━━━━━ 节选内容 ━━━━━

使用长读长RNA测序对证据驱动的基因组注释策略进行评估。

Evaluation of strategies for evidence-driven genome annotation using long-read RNA-seq.

作者信息

Paniagua Alejandro, Agustín-García Cristina, Pardo-Palacios Francisco J, Brown Thomas, De Maria Maite, Denslow Nancy D, Mazzoni Camila J, Conesa Ana

机构信息

Institute for Integrative Systems Biology, Spanish National Research Council, Paterna 46980, Spain.

Department of Computer Science, Universitat de València, Valencia 46100, Spain.

出版信息

Genome Res. 2025 Apr 14;35(4):1053-1064. doi: 10.1101/gr.279864.124.

━━━━━ 所示信息 ━━━━━

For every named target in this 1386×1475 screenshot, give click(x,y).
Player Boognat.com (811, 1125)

━━━━━

**任务要求:**
**1)** 修改论文信息：从“使用长读长RNA测序对证据驱动的基因组注释策略进行评估。”到“Valencia 46100, Spain.”重写一遍，并将其中的“机构信息”改为“单位信息”。
**2)** 从论文信息的末尾接着往下写。

**书面回答:**
**1)**
使用长读长RNA测序对证据驱动的基因组注释策略进行评估。

Evaluation of strategies for evidence-driven genome annotation using long-read RNA-seq.

作者信息

Paniagua Alejandro, Agustín-García Cristina, Pardo-Palacios Francisco J, Brown Thomas, De Maria Maite, Denslow Nancy D, Mazzoni Camila J, Conesa Ana

单位信息

Institute for Integrative Systems Biology, Spanish National Research Council, Paterna 46980, Spain.

Department of Computer Science, Universitat de València, Valencia 46100, Spain.

**2)**
DOI:10.1101/gr.279864.124

PMID:39715684

原文链接:https://pmc.ncbi.nlm.nih.gov/articles/PMC12047274/

Abstract

While the production of a draft genome has become more accessible due to long-read sequencing, the annotation of these new genomes has not been developed at the same pace. Long-read RNA sequencing offers a promising solution for enhancing gene annotation. In this study, we explore how sequencing platforms, Oxford Nanopore R9.4.1 chemistry or Pacific Biosciences (PacBio) Sequel II CCS, and data processing methods influence evidence-driven genome annotation using long reads. Incorporating PacBio transcripts into our annotation pipeline significantly outperformed traditional methods, such as ab initio predictions and short-read-based annotations. We applied this strategy to a nonmodel species, the Florida manatee, and compared our results to existing short-read-based annotation. At the loci level, both annotations were highly concordant, with 90% agreement. However, at the transcript level, the agreement was only 35%. We identified 4906 novel loci, represented by 5707 isoforms, with 64% of these isoforms matching known sequences in other mammalian species. Overall, our findings underscore the importance of using high-quality curated transcript models in combination with ab initio methods for effective genome annotation.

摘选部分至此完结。